> _Fragment do przeczytania_:
***
Po gigantycznym sukcesie filmu Top Gun: Maverick, który zarobił ponad 1,5 miliarda dolarów na całym świecie i zdobył entuzjastyczne recenzje widzów oraz krytyków (96% w serwisie Rotten Tomatoes od krytyków i aż 99% od widzów), Hollywood nie mogło zignorować potencjału kontynuacji.
Trzecia część kultowej serii z Tomem Cruise’em w roli głównej już oficjalnie powstaje, a reżyser Joseph Kosinski zdradził właśnie najnowsze szczegóły dotyczące projektu.
Top Gun: Maverick był jednym z największych hitów kinowych ostatnich lat. Film, który trafił na ekrany w 2022 roku – 36 lat po premierze oryginału – nie tylko przebił oczekiwania finansowe, ale także zdołał uchwycić emocjonalny klimat i intensywność lotniczych pojedynków, jakich brakowało w wielu współczesnych produkcjach akcji. Tom Cruise wrócił jako Pete "Maverick" Mitchell, który tym razem szkolił nową generację pilotów marynarki wojennej USA do misji o wysokim ryzyku.
Reżyser Joseph Kosinski, który również odpowiadał za drugą część serii, potwierdził, że prace nad scenariuszem trwają. Obecnie nad tekstem pracuje Ehren Kruger – współscenarzysta Mavericka. Jak zaznacza Kosinski, nowa historia ma być oparta na „wielkim pomyśle”, nad którym spędził prawie rok, konsultując się z przedstawicielami amerykańskiej marynarki oraz firmy Lockheed Martin.
***
> _Wymagane zadanie 1_:
Przedstaw jako listę JSON ciągów znaków wiersze rekordów od samego ich początku aż do wiersza zawierającego „tap(49, 55)” włącznie, po jednym ciągu na wiersz. Pomiń puste wiersze i obrazy.
***
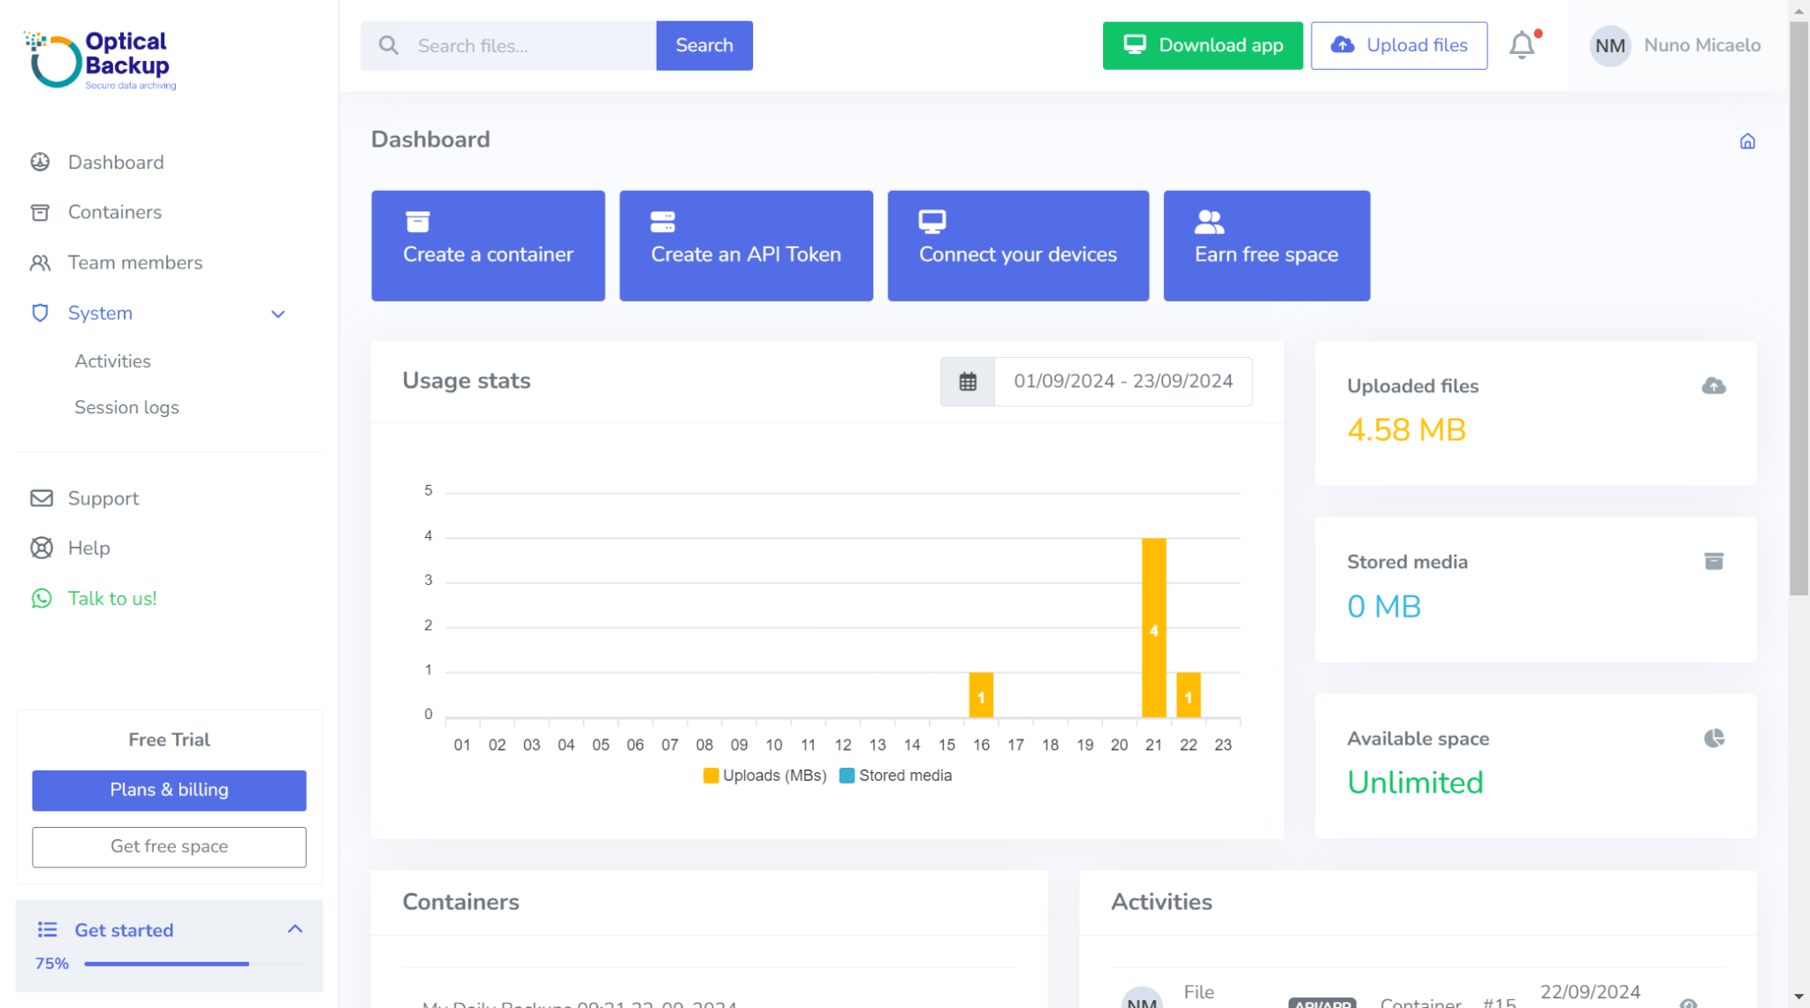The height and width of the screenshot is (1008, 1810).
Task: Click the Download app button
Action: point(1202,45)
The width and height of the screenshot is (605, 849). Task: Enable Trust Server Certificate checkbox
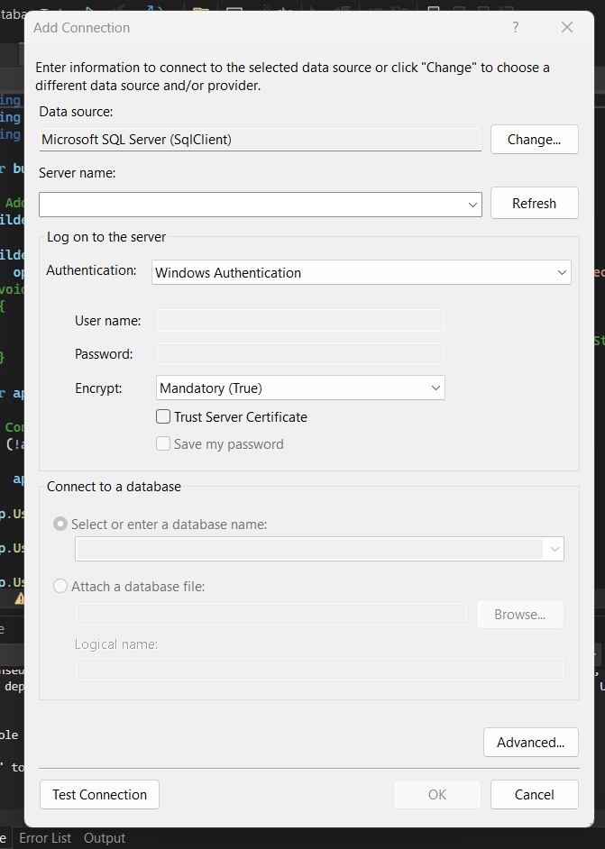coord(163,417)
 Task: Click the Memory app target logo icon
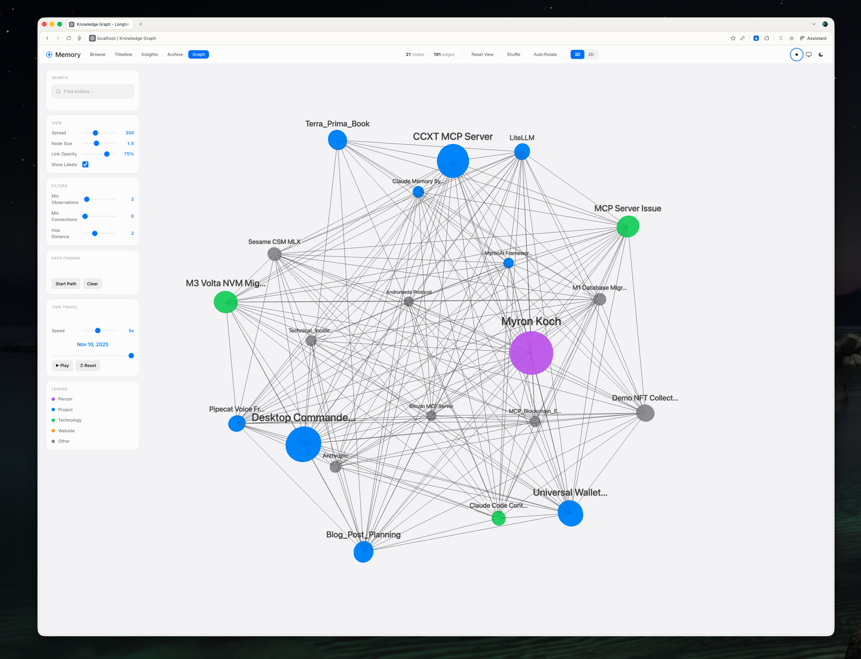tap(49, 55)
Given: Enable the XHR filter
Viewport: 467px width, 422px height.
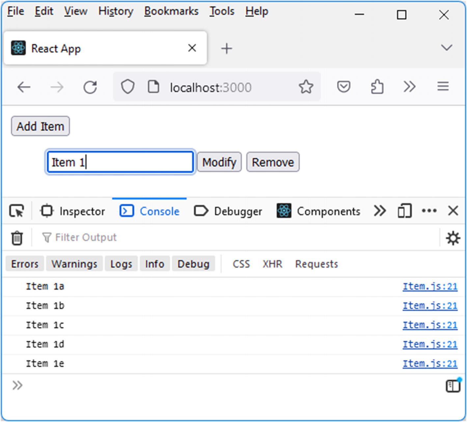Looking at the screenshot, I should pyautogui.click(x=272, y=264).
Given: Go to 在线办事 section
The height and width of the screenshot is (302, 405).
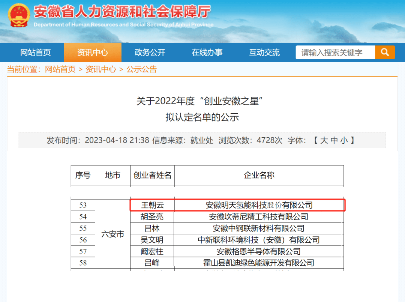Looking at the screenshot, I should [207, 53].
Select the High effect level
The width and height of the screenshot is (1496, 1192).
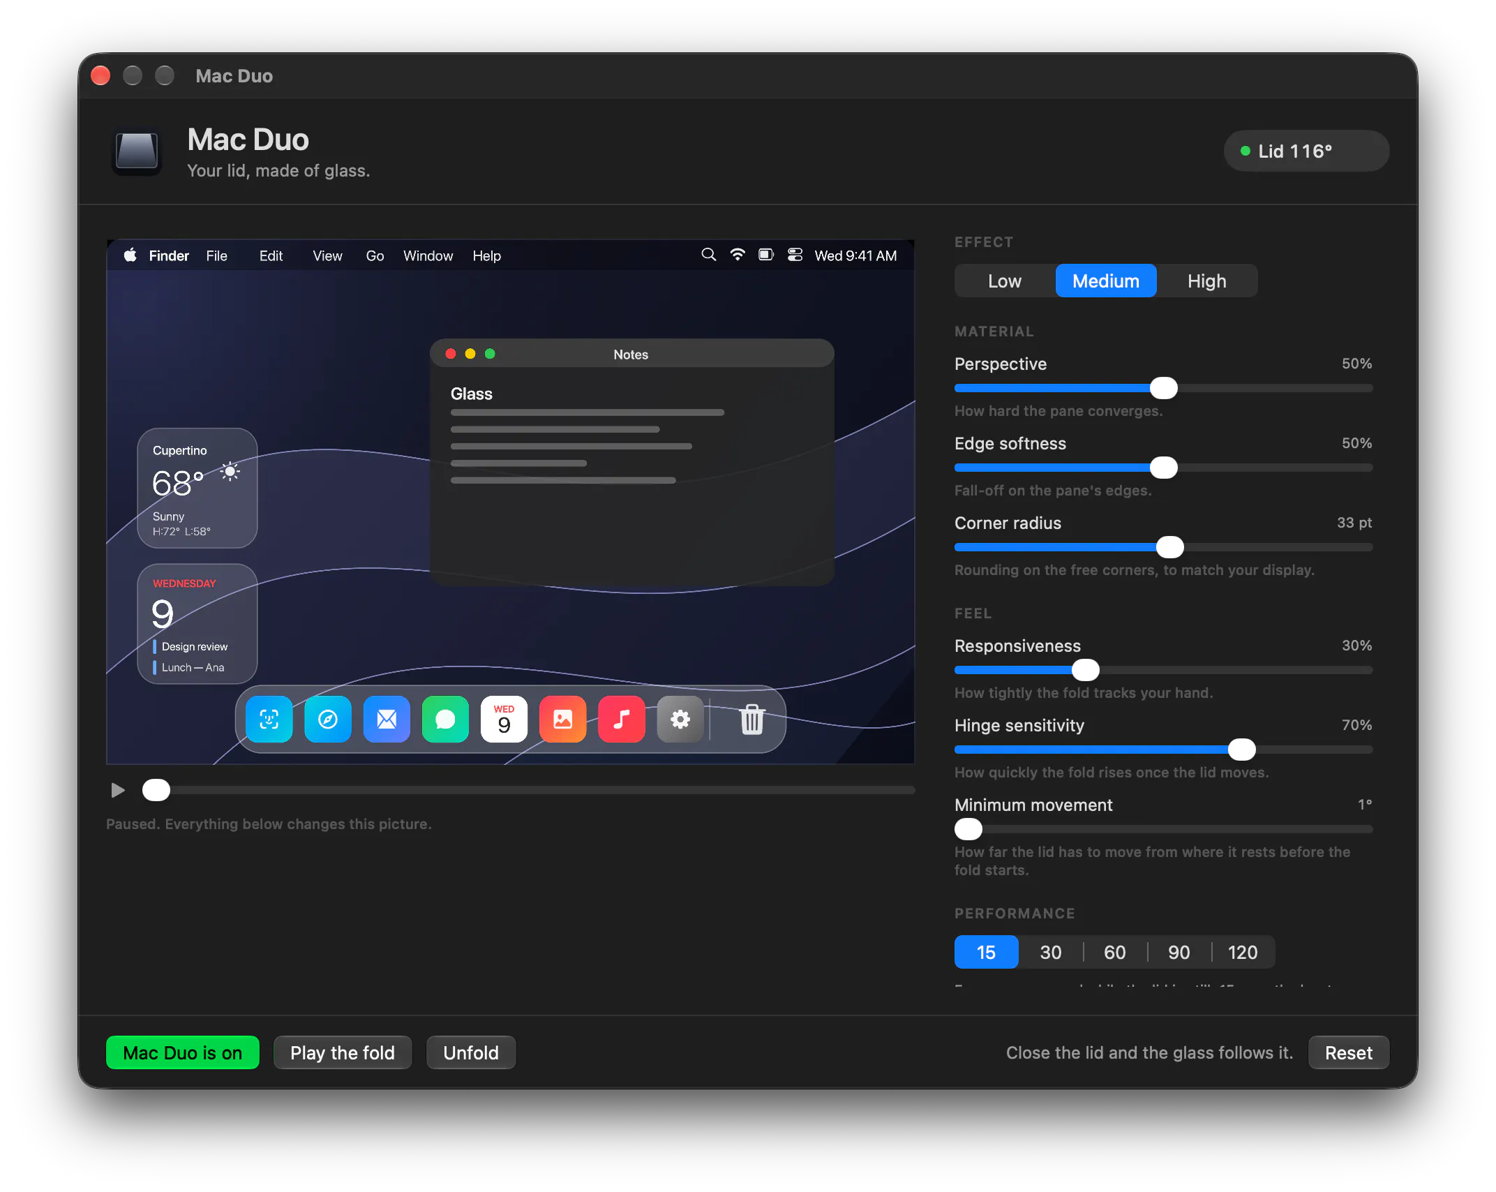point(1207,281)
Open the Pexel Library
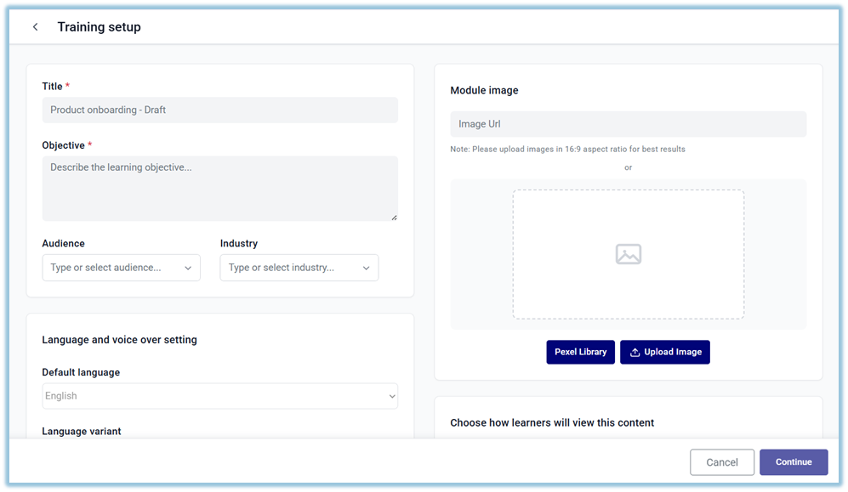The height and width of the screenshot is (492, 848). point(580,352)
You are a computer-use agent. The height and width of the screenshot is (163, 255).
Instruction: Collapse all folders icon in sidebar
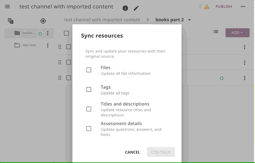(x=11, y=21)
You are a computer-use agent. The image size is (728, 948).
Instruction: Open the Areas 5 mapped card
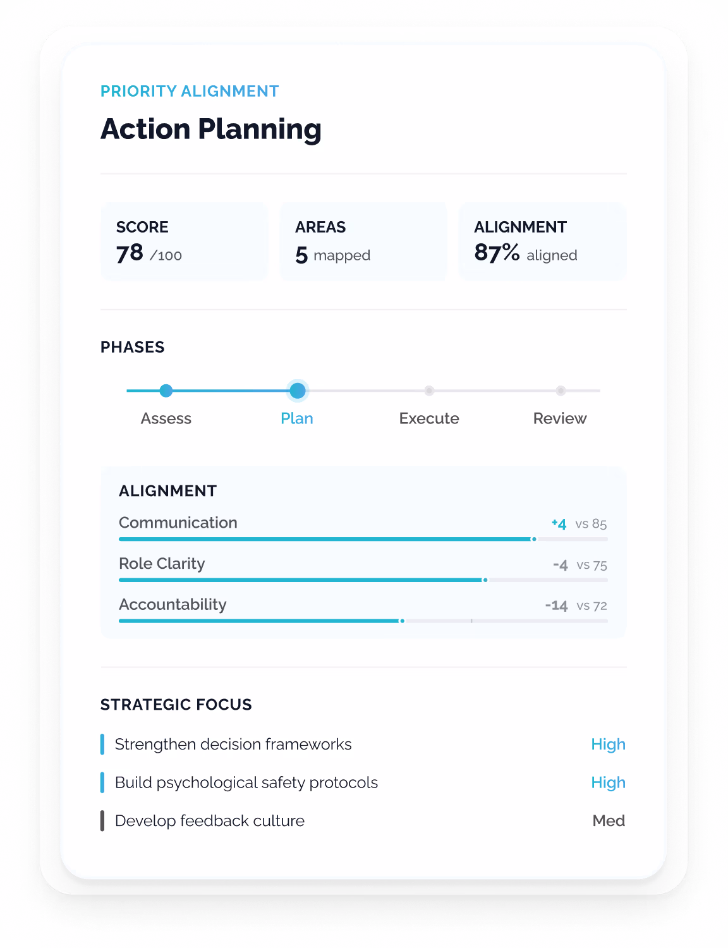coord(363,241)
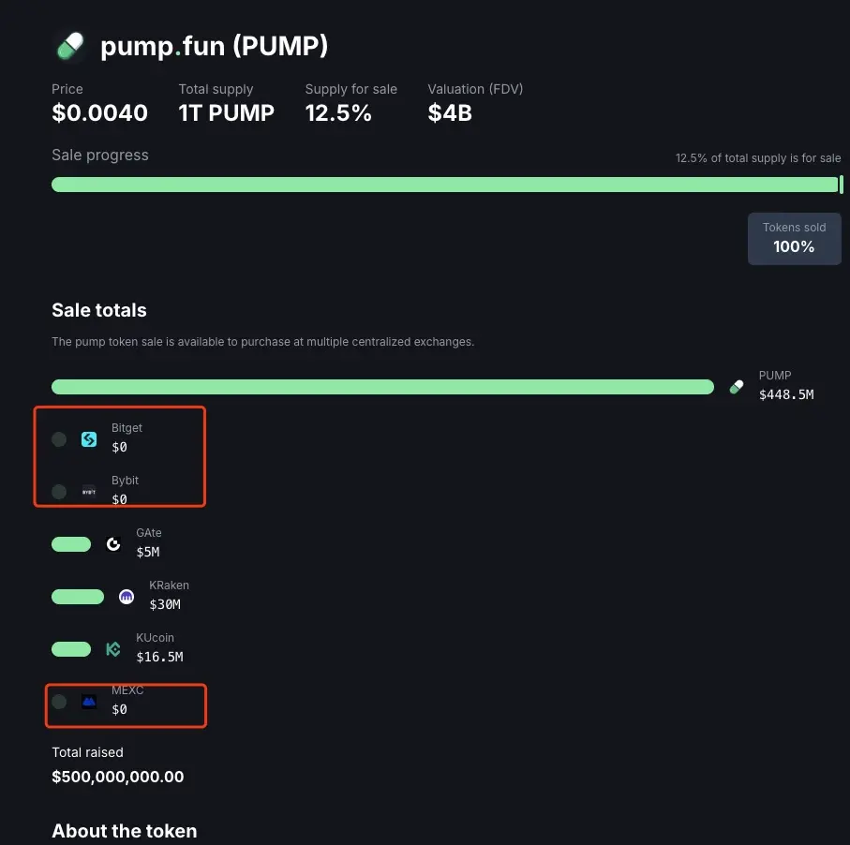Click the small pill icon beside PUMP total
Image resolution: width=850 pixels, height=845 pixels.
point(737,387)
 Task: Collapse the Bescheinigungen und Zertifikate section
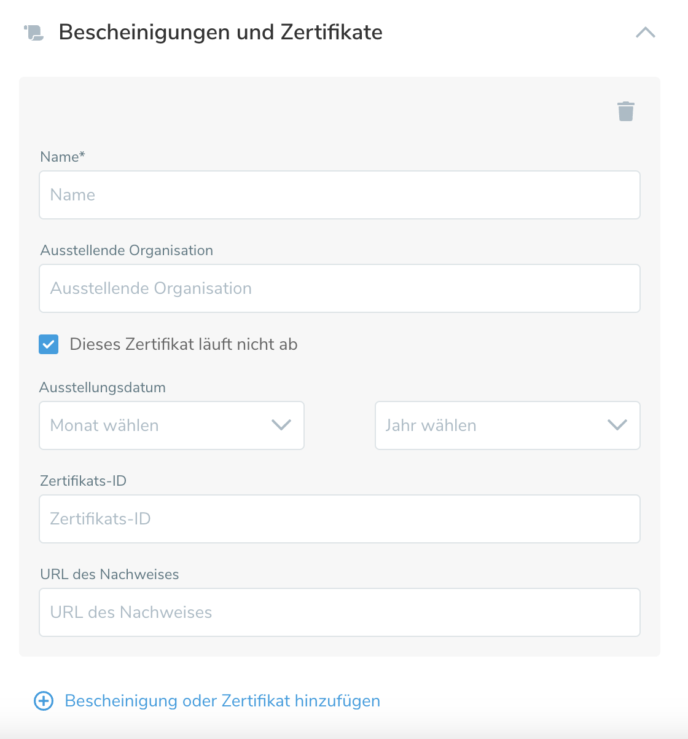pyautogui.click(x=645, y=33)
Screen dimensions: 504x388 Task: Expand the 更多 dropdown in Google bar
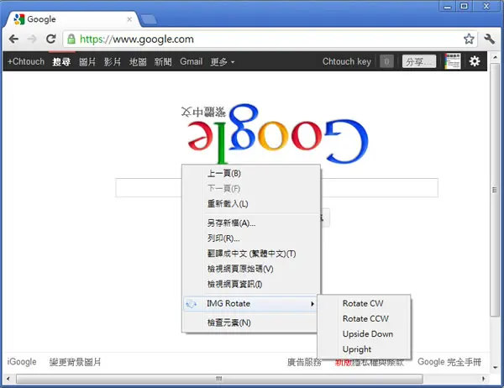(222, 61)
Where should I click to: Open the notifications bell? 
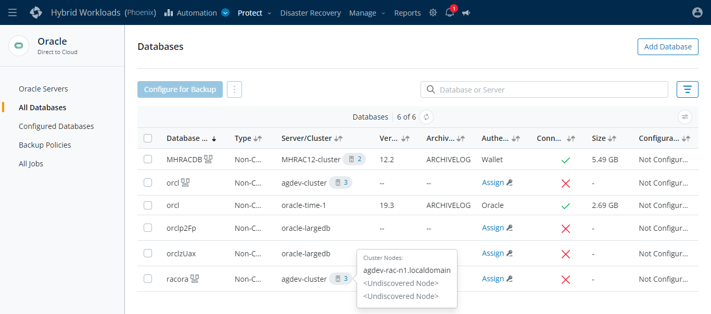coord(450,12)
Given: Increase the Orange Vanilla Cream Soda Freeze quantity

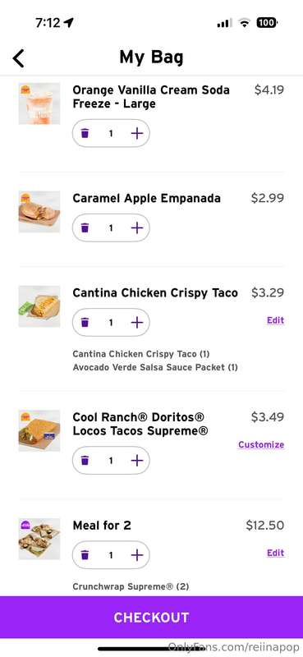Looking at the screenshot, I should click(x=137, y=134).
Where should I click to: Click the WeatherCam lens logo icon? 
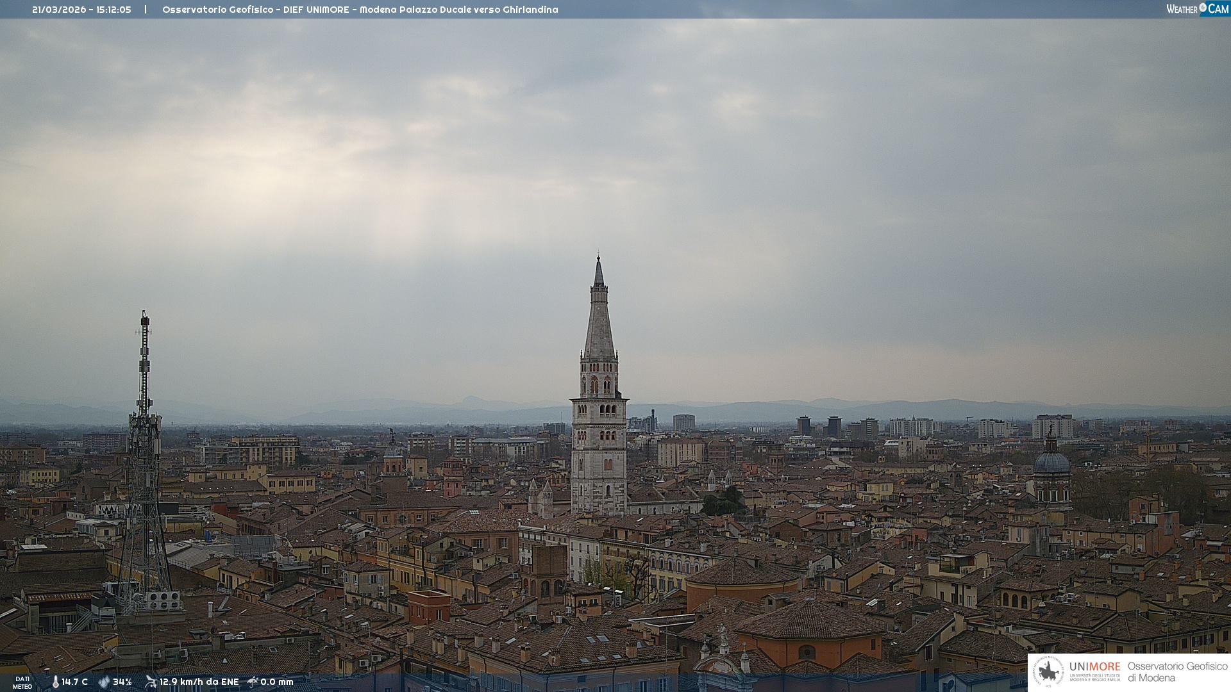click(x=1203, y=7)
***
> _Wymagane zadanie 2_:
Kontynuuj tekst o powstającej trzeciej części Top Gun, zaczynając po jego ostatnim zdaniu.

> _Odpowiedź pisemna 1_:
[
  "The height and width of the screenshot is (1008, 1810).",
  "Task: Click the Download app button",
  "Action: point(1202,45)",
  "The width and height of the screenshot is (605, 849). Task: Enable Trust Server Certificate checkbox",
  "coord(163,417)",
  " Task: Click the Memory app target logo icon",
  "tap(49, 55)"
]

> _Odpowiedź pisemna 2_:
Na razie szczegóły fabuły nie są znane, ale wiadomo, że Cruise ma ponownie wcielić się w Mavericka, a do obsady mogą powrócić również Glen Powell (Hangman) i Miles Teller (Rooster).
Zważywszy na wczesny etap produkcji i napięty harmonogram Cruise’a – który obecnie zaangażowany jest w kilka dużych projektów, w tym film kręcony częściowo w przestrzeni kosmicznej – nie należy spodziewać się premiery Top Gun 3 wcześniej niż w 2027 lub 2028 roku. Film musi przejść jeszcze przez fazę finalizacji scenariusza, podpisania kontraktów z obsadą i preprodukcji, zanim ruszy zdjęcia.
Choć konkretów brak, w sieci krążą plotki sugerujące, że nowy film może rozszerzyć tematykę o współczesne zagrożenia geopolityczne i zastosowanie najnowszych technologii bojowych, takich jak sztuczna inteligencja w lotnictwie wojskowym. Pojawiają się też spekulacje, że część zdjęć może zostać zrealizowana z udziałem najnowszych myśliwców pokroju F-35 lub w ogóle technologii stealth – w odróżnieniu od drugiej części, gdzie dominowały klasyczne F/A-18 Super Hornet.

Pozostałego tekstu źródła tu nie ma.